28 Maar Paulus riep met grote stem, zeggende: Doe uzelven geen kwaad; want wij zijn allen hier.
But Paul called out with a loud voice, saying, Do thyself no harm, for we are all here.
29 En als hij licht geeist had, sprong hij in, en werd zeer bevende, en viel voor Paulus en Silas neder aan de voeten;
And having asked for lights, he rushed in, and, trembling, fell down before Paul and Silas.
30 En hen buiten gebracht hebbende, zeide hij: Lieve heren, wat moet ik doen, opdat ik zalig worde?
And leading them out said, Sirs, what must I do that I may be saved?
31 En zij zeiden: Geloof in den Heere Jezus Christus, en gij zult zalig worden, gij en uw huis.
And they said, Believe on the Lord Jesus and thou shalt be saved, thou and thy house.
32 En zij spraken tot hem het woord des Heeren, en tot allen, die in zijn huis waren.
And they spoke to him the word of the Lord, with all that were in his house.
33 En hij nam hen tot zich in dezelve ure des nachts, en wies hen van de striemen; en hij werd terstond gedoopt, en al de zijnen.
And he took them the same hour of the night and washed [them] from their stripes; and was baptised, he and all his straightway.
34 En hij bracht hen in zijn huis, en zette hun de tafel voor, en verheugde zich, dat hij met al zijn huis aan God gelovig geworden was.
And having brought them into his house he laid the table [for them], and rejoiced with all his house, having believed in God.
35 En als het dag geworden was, zonden de hoofdmannen de stadsdienaars, zeggende: Laat die mensen los.
And when it was day, the praetors sent the lictors, saying, Let those men go.

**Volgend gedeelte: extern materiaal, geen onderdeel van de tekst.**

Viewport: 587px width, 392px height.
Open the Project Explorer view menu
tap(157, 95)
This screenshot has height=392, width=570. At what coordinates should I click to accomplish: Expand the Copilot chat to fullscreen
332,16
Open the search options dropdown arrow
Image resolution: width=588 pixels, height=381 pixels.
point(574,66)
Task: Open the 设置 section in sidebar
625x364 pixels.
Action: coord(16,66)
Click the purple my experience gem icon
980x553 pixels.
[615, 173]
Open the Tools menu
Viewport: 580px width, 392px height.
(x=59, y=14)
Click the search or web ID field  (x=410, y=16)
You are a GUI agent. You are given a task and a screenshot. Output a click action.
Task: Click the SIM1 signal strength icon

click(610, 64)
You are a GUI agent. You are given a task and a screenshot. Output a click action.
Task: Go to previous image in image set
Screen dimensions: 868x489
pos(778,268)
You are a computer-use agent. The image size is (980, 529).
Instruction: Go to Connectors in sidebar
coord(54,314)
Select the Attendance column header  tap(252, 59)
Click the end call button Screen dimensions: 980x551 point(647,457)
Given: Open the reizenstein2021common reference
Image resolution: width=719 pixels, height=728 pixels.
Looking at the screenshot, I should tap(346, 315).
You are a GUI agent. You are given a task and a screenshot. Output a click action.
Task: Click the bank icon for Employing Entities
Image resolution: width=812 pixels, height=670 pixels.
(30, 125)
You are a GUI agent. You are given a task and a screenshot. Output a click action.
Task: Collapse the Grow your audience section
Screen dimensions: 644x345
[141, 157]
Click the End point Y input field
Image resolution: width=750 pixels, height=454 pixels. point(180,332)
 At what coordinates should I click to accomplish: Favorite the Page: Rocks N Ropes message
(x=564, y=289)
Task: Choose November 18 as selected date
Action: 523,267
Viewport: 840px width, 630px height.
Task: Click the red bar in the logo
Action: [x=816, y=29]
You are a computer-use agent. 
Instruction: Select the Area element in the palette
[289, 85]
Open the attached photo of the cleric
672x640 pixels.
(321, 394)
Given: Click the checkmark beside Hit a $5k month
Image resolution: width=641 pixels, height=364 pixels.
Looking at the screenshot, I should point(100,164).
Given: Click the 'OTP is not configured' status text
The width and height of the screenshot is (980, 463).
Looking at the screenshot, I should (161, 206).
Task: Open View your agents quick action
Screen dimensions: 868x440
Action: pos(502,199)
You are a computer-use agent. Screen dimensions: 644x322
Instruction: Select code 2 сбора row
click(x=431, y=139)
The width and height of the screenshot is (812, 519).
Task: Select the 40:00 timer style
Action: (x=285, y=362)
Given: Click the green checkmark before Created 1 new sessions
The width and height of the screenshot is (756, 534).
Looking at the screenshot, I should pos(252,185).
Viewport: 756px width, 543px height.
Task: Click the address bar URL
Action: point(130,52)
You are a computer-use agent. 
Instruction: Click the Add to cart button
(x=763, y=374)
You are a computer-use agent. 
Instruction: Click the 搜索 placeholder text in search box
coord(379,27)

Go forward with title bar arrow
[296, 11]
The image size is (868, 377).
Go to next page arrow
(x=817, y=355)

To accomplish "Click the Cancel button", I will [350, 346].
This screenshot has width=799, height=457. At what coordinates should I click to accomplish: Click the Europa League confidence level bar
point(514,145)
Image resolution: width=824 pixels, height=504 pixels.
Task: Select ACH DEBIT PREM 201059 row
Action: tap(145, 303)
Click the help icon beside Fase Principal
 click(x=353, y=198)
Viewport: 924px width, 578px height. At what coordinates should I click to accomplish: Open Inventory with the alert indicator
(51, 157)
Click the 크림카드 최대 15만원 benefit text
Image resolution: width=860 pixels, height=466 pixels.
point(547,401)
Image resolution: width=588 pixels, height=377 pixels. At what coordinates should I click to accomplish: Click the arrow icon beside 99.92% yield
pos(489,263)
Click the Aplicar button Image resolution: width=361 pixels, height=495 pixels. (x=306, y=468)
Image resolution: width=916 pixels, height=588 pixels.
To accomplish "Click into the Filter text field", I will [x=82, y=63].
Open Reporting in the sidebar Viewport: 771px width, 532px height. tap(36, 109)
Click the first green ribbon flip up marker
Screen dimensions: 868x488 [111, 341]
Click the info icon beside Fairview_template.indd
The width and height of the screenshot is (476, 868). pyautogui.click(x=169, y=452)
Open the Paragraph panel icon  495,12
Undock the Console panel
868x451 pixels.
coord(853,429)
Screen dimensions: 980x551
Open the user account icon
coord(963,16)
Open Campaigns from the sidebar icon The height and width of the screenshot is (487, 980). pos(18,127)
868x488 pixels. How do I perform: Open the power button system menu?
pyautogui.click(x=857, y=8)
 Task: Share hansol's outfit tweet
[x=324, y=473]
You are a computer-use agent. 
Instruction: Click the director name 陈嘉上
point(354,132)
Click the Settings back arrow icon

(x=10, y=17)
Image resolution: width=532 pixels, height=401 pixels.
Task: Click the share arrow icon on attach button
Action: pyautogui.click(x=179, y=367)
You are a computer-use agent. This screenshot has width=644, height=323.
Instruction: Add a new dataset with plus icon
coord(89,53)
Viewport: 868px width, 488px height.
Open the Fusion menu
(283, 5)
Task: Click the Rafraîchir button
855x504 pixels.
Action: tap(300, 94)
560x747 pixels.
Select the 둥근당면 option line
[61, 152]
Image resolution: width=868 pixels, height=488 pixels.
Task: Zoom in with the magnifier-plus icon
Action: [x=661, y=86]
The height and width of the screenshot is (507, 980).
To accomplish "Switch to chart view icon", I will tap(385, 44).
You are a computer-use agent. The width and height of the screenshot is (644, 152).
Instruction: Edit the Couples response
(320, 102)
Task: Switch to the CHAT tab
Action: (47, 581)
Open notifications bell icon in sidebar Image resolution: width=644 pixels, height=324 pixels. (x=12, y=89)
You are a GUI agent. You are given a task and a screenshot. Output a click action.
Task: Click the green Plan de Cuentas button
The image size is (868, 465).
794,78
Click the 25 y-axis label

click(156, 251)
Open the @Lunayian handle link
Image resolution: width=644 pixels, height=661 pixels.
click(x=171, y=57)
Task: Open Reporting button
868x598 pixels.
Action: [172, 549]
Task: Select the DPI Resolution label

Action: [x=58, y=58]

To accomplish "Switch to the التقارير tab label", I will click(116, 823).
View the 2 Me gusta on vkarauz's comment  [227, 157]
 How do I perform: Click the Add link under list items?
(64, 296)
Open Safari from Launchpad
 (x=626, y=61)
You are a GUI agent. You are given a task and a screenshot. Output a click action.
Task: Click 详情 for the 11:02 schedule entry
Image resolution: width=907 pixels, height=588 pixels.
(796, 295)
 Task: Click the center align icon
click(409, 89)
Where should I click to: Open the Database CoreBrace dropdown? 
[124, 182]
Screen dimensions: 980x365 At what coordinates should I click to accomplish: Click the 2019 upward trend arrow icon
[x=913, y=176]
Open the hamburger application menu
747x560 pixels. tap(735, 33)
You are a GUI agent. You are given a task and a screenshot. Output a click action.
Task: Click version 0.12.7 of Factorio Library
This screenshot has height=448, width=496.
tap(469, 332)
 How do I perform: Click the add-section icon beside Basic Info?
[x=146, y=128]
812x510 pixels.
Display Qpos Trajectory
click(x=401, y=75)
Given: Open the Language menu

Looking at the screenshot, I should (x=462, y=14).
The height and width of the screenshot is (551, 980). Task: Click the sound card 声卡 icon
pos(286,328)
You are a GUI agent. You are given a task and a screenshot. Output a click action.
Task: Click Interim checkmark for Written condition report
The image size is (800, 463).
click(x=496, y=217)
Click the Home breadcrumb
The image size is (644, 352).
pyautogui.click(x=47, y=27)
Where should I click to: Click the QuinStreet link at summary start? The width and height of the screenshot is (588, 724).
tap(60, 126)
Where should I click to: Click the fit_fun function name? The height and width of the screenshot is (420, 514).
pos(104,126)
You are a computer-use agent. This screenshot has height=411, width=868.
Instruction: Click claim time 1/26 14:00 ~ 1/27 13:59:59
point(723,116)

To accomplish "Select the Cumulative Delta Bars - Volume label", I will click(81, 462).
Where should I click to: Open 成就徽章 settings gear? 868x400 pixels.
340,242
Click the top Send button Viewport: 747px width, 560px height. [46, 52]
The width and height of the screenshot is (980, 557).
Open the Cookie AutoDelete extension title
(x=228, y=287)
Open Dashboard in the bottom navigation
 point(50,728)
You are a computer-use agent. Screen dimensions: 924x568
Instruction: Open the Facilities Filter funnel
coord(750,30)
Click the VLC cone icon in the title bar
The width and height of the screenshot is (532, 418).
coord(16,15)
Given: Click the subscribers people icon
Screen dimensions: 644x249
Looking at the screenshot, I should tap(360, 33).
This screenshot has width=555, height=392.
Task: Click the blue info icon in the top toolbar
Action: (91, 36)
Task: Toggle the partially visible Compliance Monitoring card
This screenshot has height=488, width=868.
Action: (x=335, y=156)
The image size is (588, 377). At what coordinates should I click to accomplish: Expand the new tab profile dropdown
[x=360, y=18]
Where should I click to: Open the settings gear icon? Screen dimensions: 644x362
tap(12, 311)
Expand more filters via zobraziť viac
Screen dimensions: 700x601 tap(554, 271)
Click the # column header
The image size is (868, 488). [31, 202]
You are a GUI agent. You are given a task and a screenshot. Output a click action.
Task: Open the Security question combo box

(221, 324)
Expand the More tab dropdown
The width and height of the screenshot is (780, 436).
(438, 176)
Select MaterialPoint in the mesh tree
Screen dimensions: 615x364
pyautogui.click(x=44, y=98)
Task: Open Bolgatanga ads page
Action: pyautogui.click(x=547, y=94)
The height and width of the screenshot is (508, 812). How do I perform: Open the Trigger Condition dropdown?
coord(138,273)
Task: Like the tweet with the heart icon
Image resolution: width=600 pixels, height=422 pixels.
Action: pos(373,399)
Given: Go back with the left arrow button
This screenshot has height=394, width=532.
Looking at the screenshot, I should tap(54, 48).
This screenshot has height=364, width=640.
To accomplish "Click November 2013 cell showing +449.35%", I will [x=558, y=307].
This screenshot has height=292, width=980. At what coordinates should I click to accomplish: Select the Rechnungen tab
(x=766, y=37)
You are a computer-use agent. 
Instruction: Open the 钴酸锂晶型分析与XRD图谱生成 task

36 En de stokbewaarder boodschapte deze woorden aan Paulus, zeggende: De hoofdmannen hebben gezonden, dat gij zoudt losgelaten worden; gaat dan nu uit, en reist heen in vrede.
And the jailor reported these words to Paul: The praetors have sent that ye may be let go. Now therefore go out and depart in peace.
37 Maar Paulus zeide tot hen: Zij hebben ons, die Romeinen zijn, onveroordeeld in het openbaar gegeseld, en in de gevangenis geworpen, en werpen zij ons nu heimelijk daaruit? Niet alzo; maar dat zij zelven komen, en ons uitleiden.
But Paul said to them, Having beaten us publicly uncondemned, us who are Romans, they have cast us into prison, and now they thrust us out secretly? no, indeed, but let them come themselves and bring us out.
38 En de stadsdienaars boodschapten deze woorden wederom den hoofdmannen; en zij werden bevreesd, horende, dat zij Romeinen waren.
And the lictors reported these words to the praetors. And they were afraid when they heard they were Romans.
39 En zij, komende, baden hen, en als zij hen uitgeleid hadden, begeerden zij, dat zij uit de stad gaan zouden.
And they came and besought them, and having brought them out, asked them to go out of the city.
40 En uitgegaan zijnde uit de gevangenis, gingen zij in tot Lydia; en de broeders gezien hebbende, vertroostten zij dezelve, en gingen uit de stad.
And having gone out of the prison, they came to Lydia; and having seen the brethren, they exhorted them and went away.